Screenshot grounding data
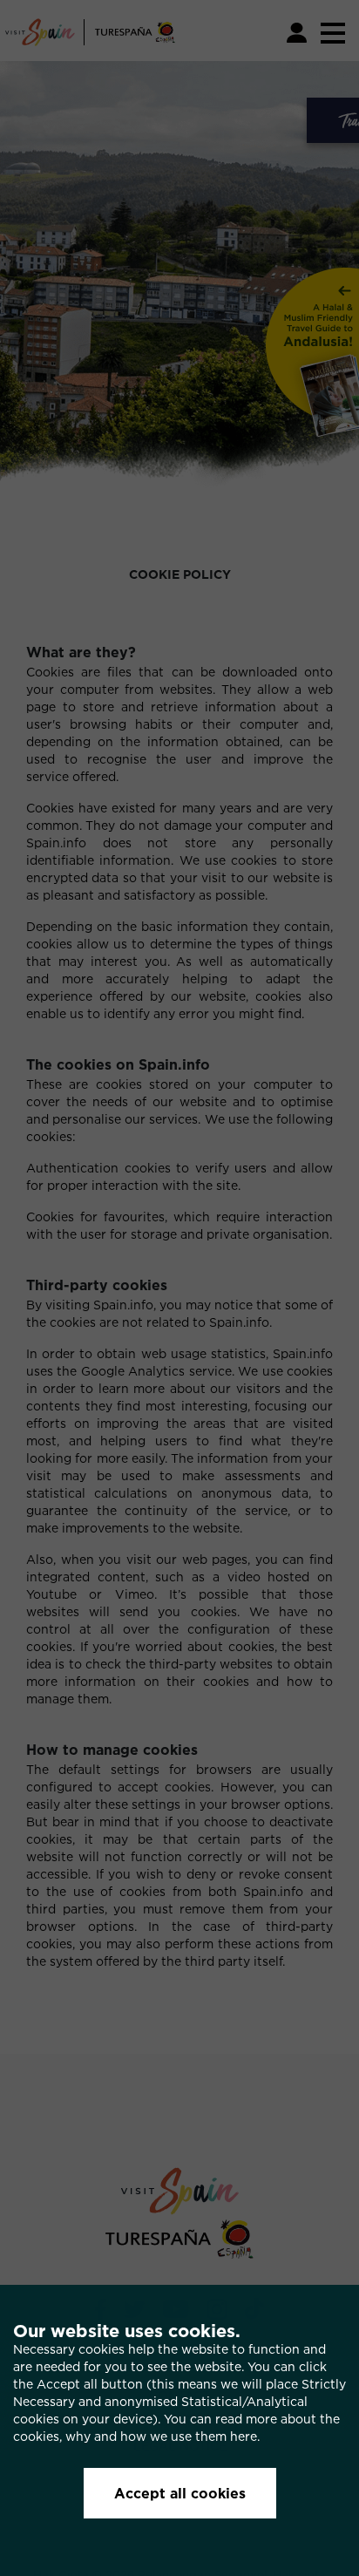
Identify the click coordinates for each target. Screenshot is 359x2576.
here (243, 2436)
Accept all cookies (180, 2493)
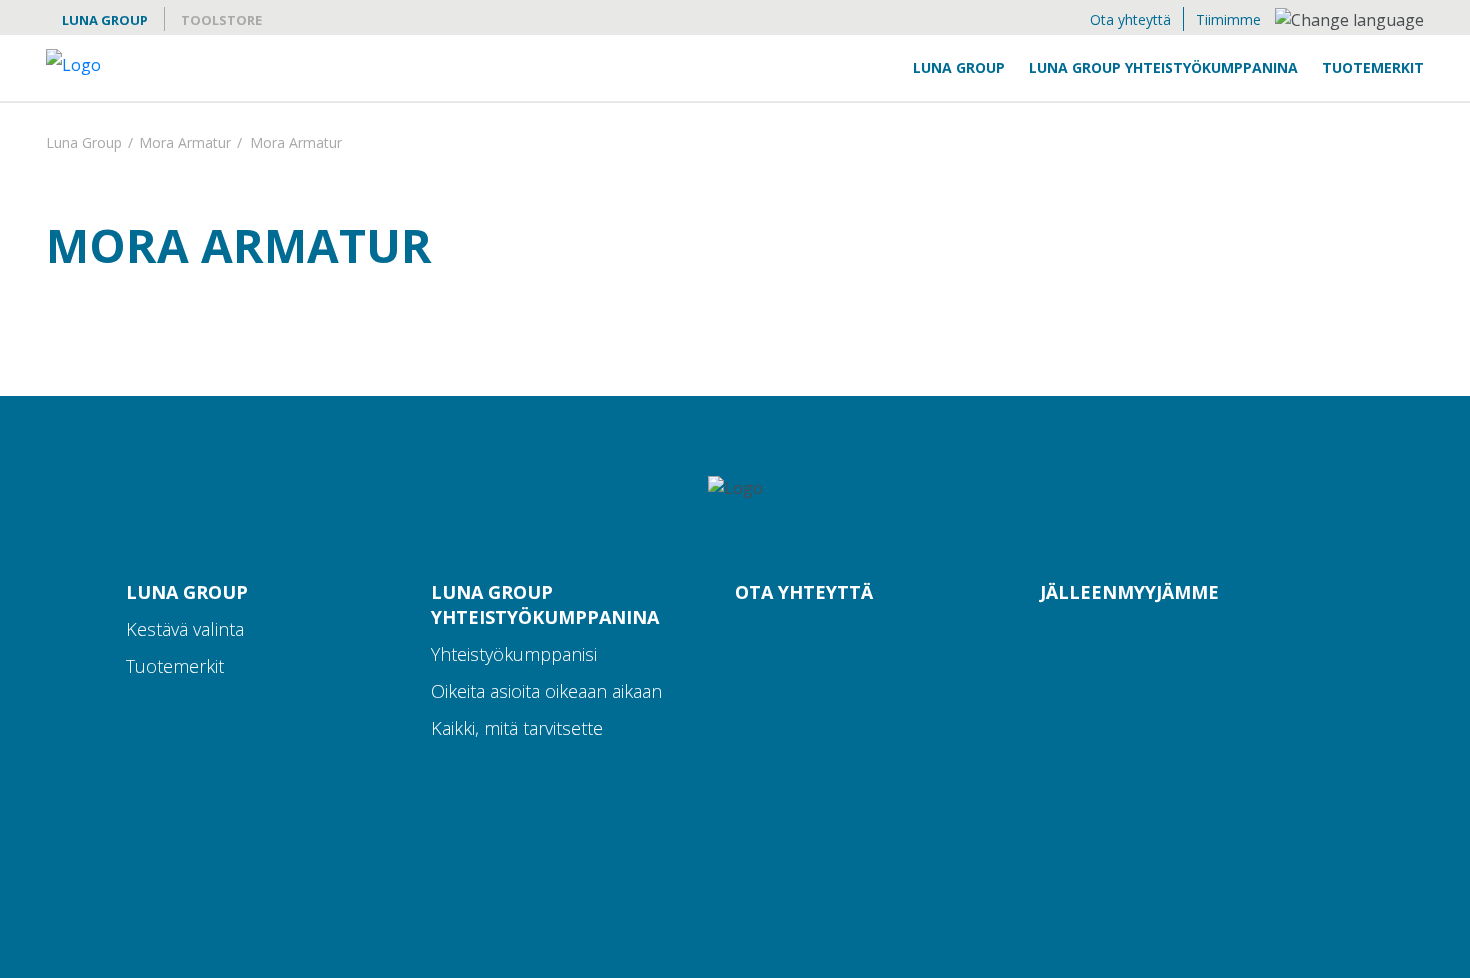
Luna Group (105, 20)
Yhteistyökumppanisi (514, 654)
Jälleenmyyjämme (1129, 592)
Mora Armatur (185, 144)
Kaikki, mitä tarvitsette (517, 728)
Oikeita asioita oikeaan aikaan (546, 691)
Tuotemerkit (1373, 67)
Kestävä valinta (185, 629)
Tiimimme (1228, 19)
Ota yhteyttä (1130, 19)
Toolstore (221, 20)
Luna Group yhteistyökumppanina (1163, 67)
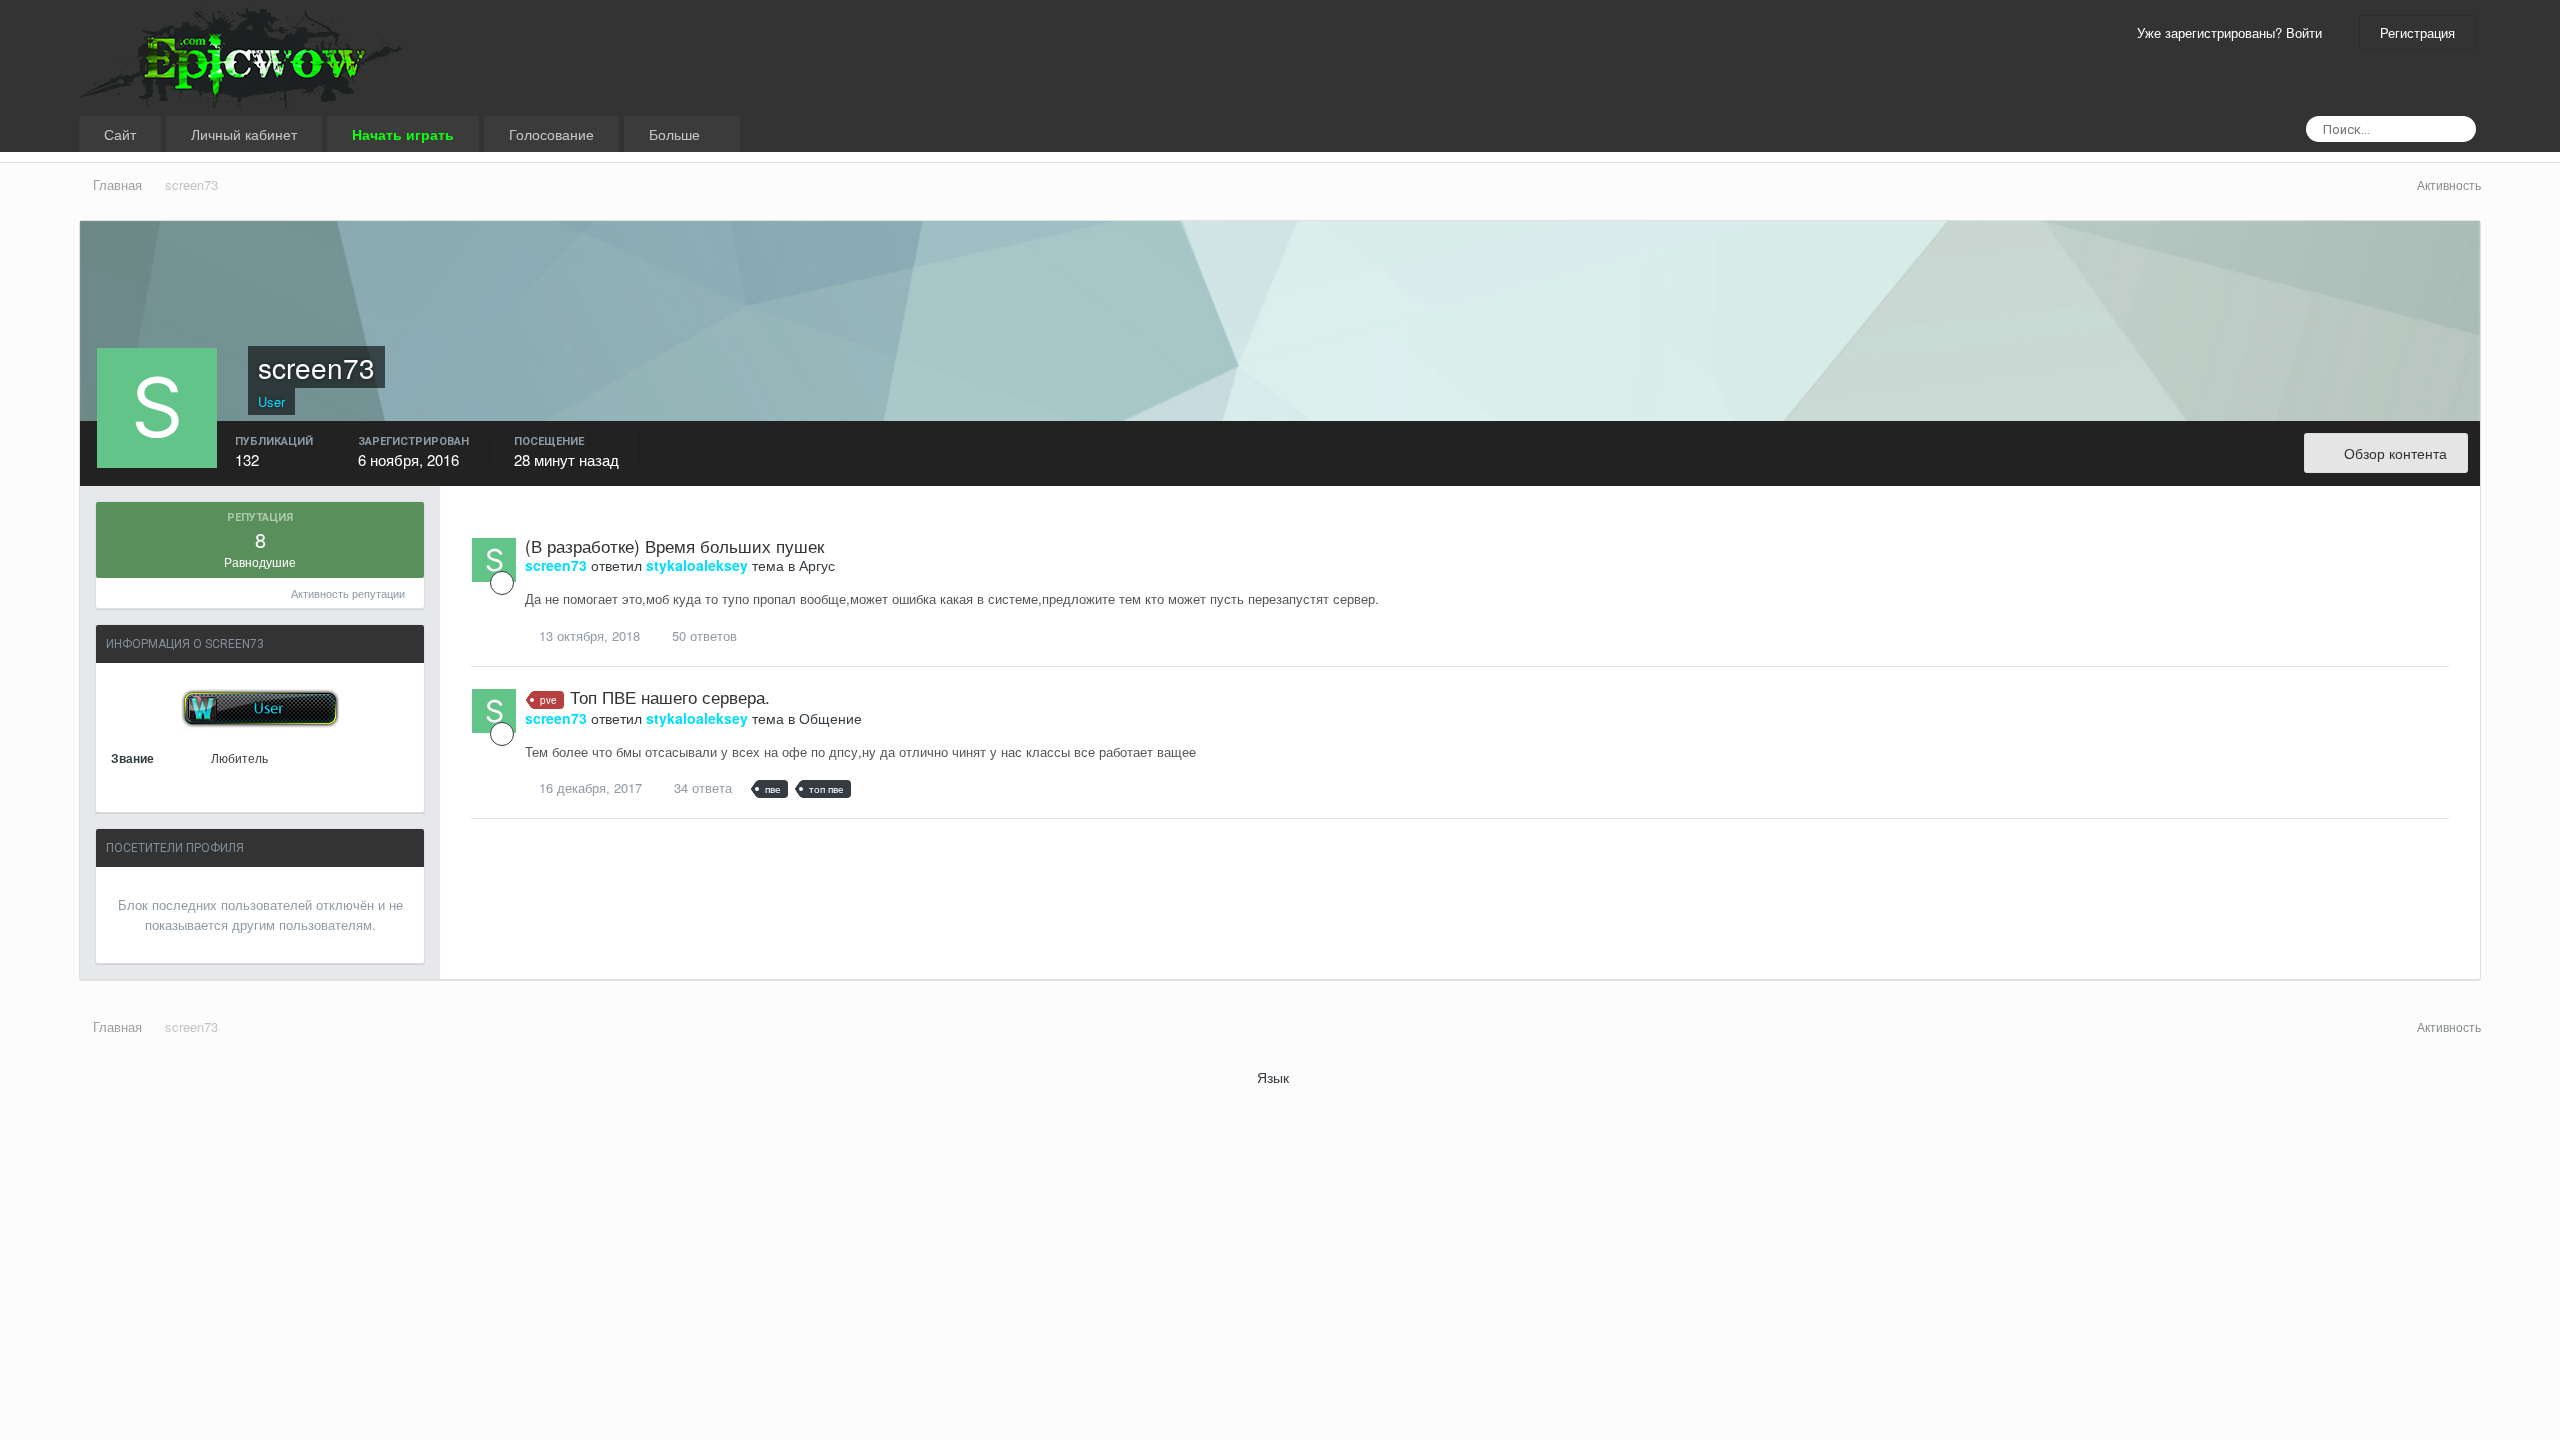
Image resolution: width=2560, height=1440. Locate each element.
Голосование (551, 134)
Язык (1275, 1077)
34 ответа (701, 787)
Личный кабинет (244, 134)
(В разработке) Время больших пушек (674, 545)
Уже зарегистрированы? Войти (2233, 32)
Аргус (817, 565)
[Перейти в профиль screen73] (494, 560)
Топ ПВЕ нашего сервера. (670, 696)
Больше (676, 134)
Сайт (120, 134)
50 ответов (702, 635)
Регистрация (2417, 32)
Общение (830, 718)
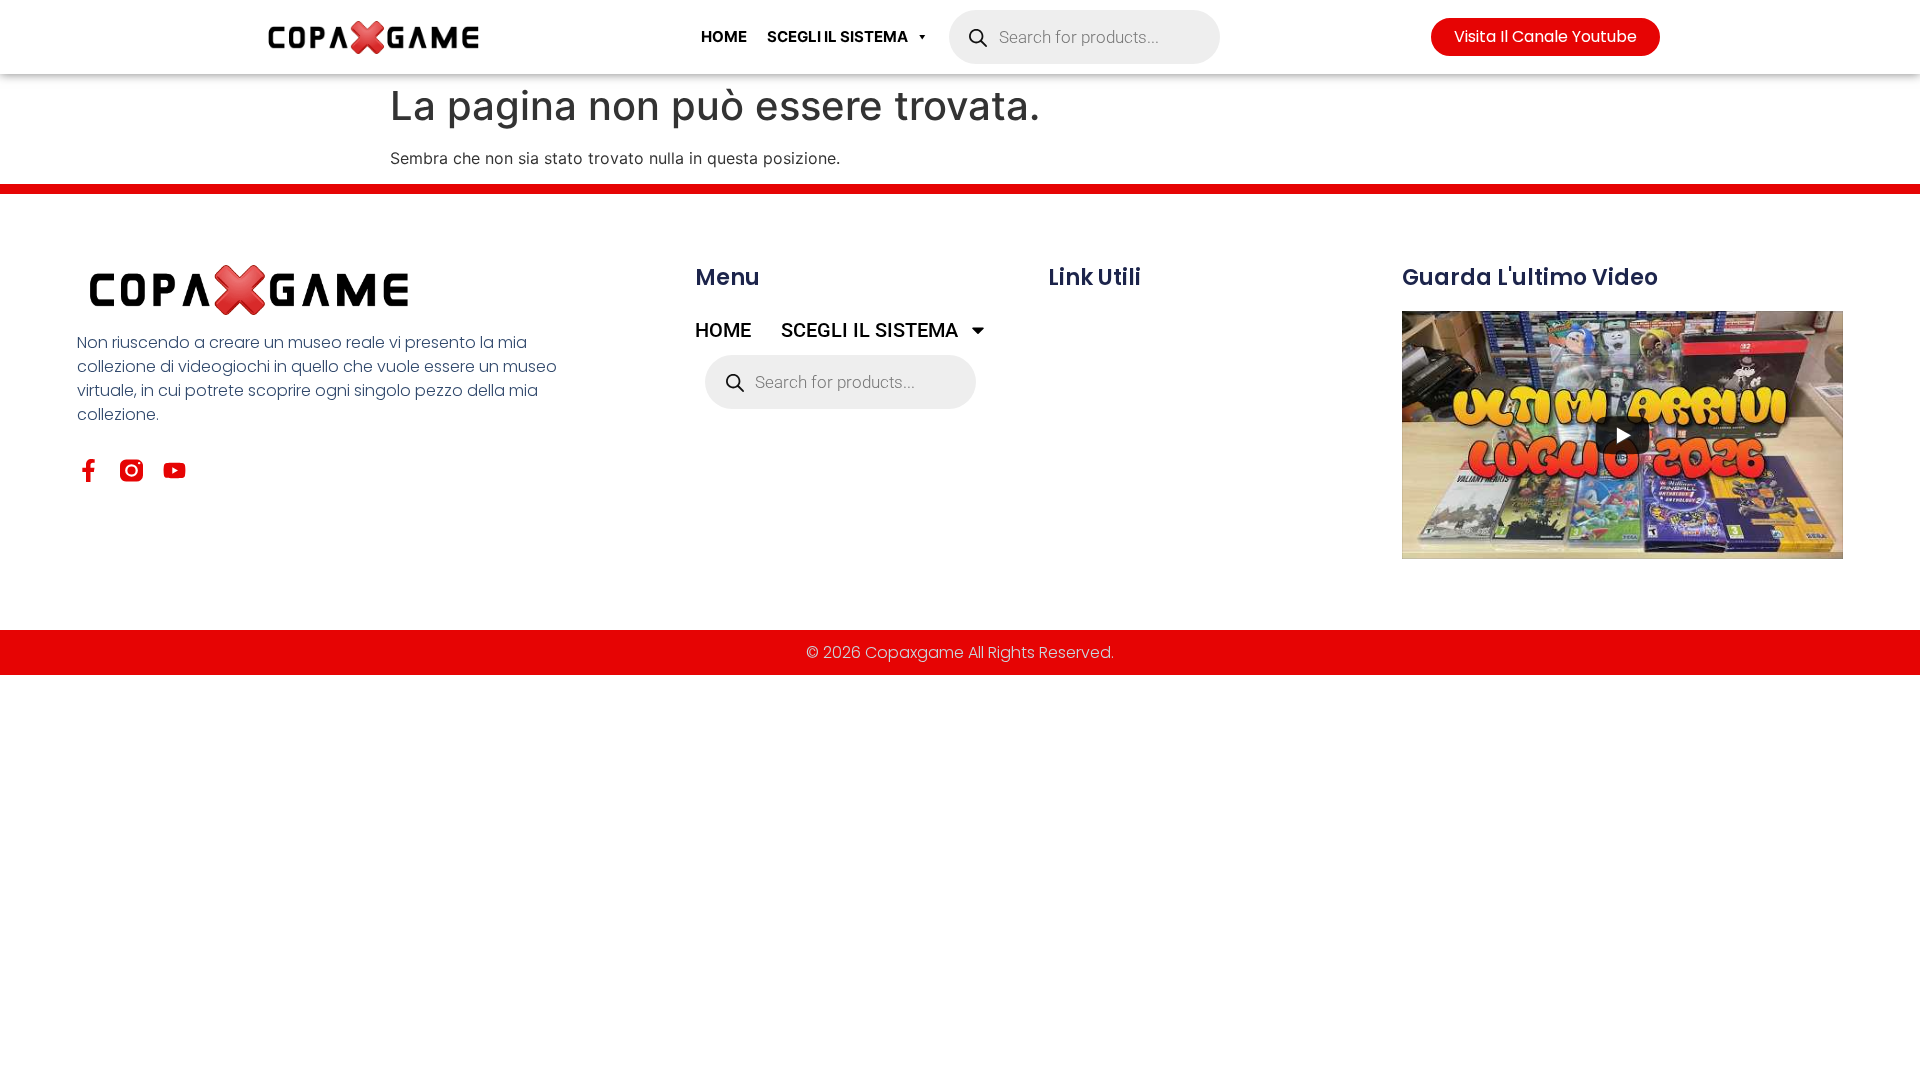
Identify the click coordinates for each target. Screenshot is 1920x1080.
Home (724, 36)
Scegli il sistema (837, 36)
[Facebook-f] (88, 470)
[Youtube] (174, 470)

» **EXERCISE OBJECTIVE**: Pictures stay out; copy every entry above exactly.

» **SOLUTION TO THIS TASK**:
Identify the click coordinates for each target. Screenshot is 359x2576.
here (243, 2436)
Accept all cookies (180, 2493)
Luna Group (105, 20)
Yhteistyökumppanisi (514, 654)
Jälleenmyyjämme (1129, 592)
Mora Armatur (185, 144)
Kaikki, mitä tarvitsette (517, 728)
Oikeita asioita oikeaan aikaan (546, 691)
Tuotemerkit (1373, 67)
Kestävä valinta (185, 629)
Tiimimme (1228, 19)
Ota yhteyttä (1130, 19)
Toolstore (221, 20)
Luna Group yhteistyökumppanina (1163, 67)
Image resolution: width=2560, height=1440. Locate each element.
Голосование (551, 134)
Язык (1275, 1077)
34 ответа (701, 787)
Личный кабинет (244, 134)
(В разработке) Время больших пушек (674, 545)
Уже зарегистрированы? Войти (2233, 32)
Аргус (817, 565)
[Перейти в профиль screen73] (494, 560)
Топ ПВЕ нашего сервера. (670, 696)
Больше (676, 134)
Сайт (120, 134)
50 ответов (702, 635)
Регистрация (2417, 32)
Общение (830, 718)
Identify the click coordinates for each target. Screenshot is 1920x1080.
Home (724, 36)
Scegli il sistema (837, 36)
[Facebook-f] (88, 470)
[Youtube] (174, 470)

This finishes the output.